I am trying to use R to get data from an open data source in the Netherlands. The source is here.
When you open this in a browser (at least Chrome), it is presented as xml code. So I thought I can use the RCurl package to parse it, and then use XPath to extract the specific nodes I seek.
However, when trying to parse it, I run into problems. It does not seem to be straight xml, but has json in it.
How can I easily extract the information from the datasource? Not looking for the full solution, just guidance in the right direction.
If I try:
url <- "http://www.kiesbeter.nl/open-data/api/care/careproviders/?apikey=18a2b2b0-d232-4f48-8d10-5fc10ff04b17"
html <- getURL(url)
doc <- htmlParse(html,asText = TRUE)
It seems then that doc is in some JSON format still. I cannot seem to use the getNodeSet(doc, "//careproviders")
.
However, if I use fromJSON first, I get it in an awkward list format.

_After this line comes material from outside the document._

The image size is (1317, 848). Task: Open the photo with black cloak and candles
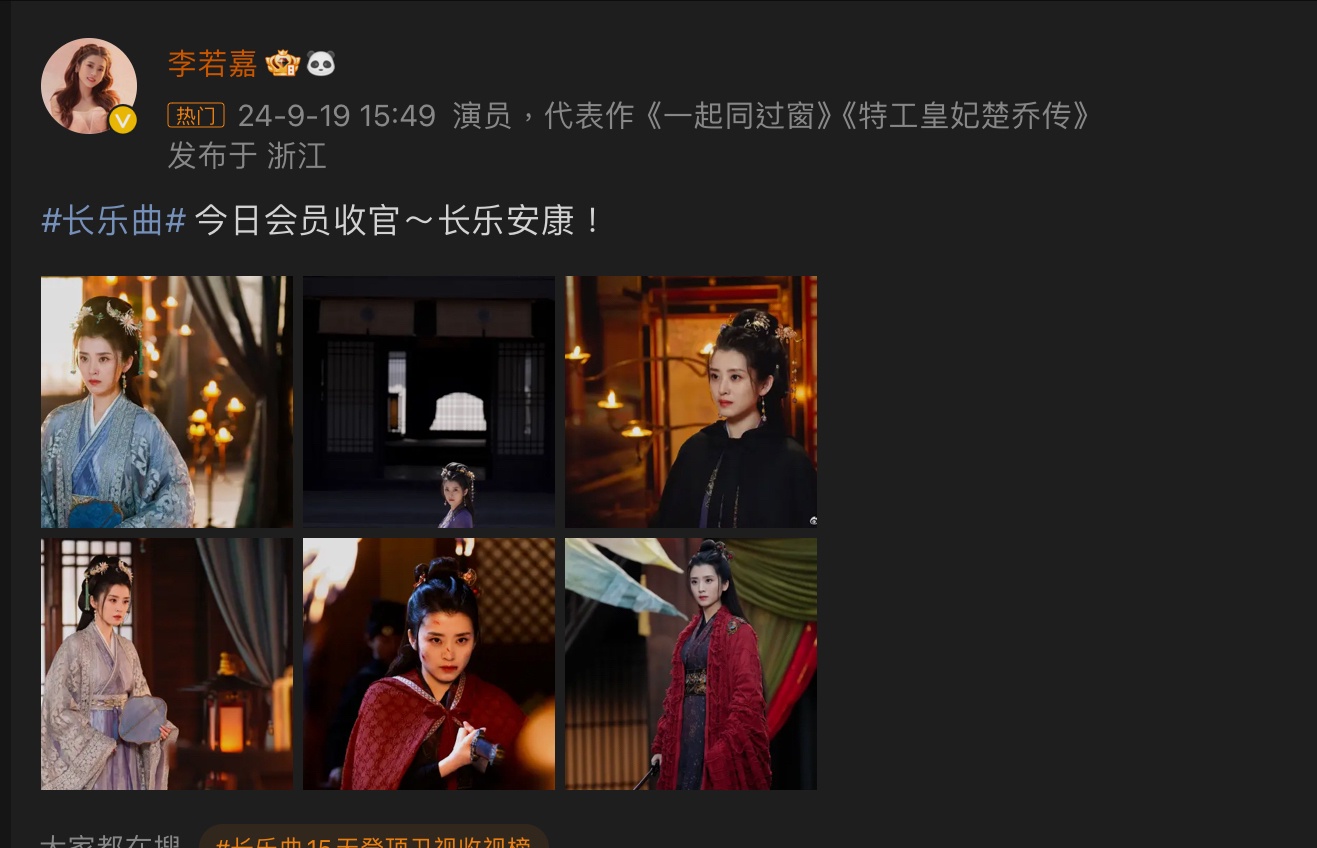tap(691, 402)
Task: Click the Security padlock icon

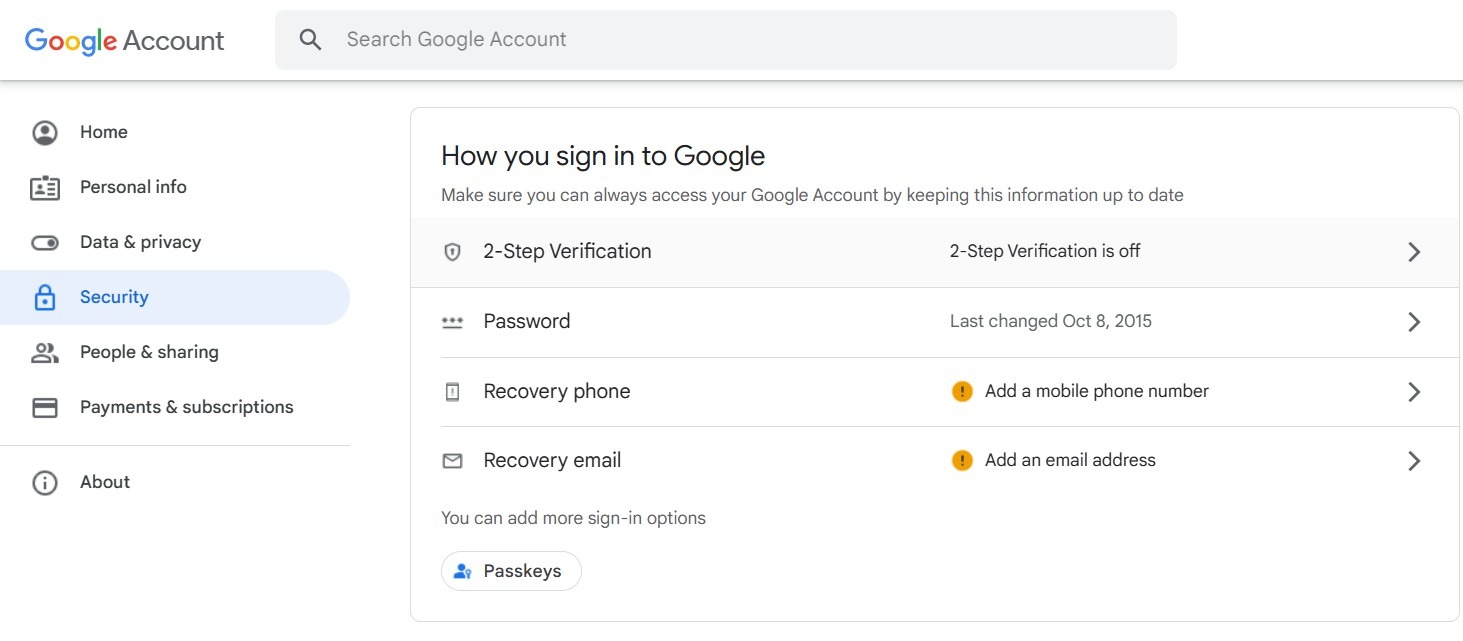Action: 45,298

So question is how can I treat this data so that I easily can get the information out of this dataset (e.g. all care providers). And how do I recognize what format the data is in?
Use
html <- getURL(url, httpheader = c(Accept = "text/xml"))
with specified content-type to get XML with curl.
A little clarification. The service provides both XML and JSON data formats, with the default of JSON. Your browser sends text/xml
(among others) in Accept
header with request, thus service returns XML. The curl (by default) doesn't send anything so, service returns JSON format, which is a default type.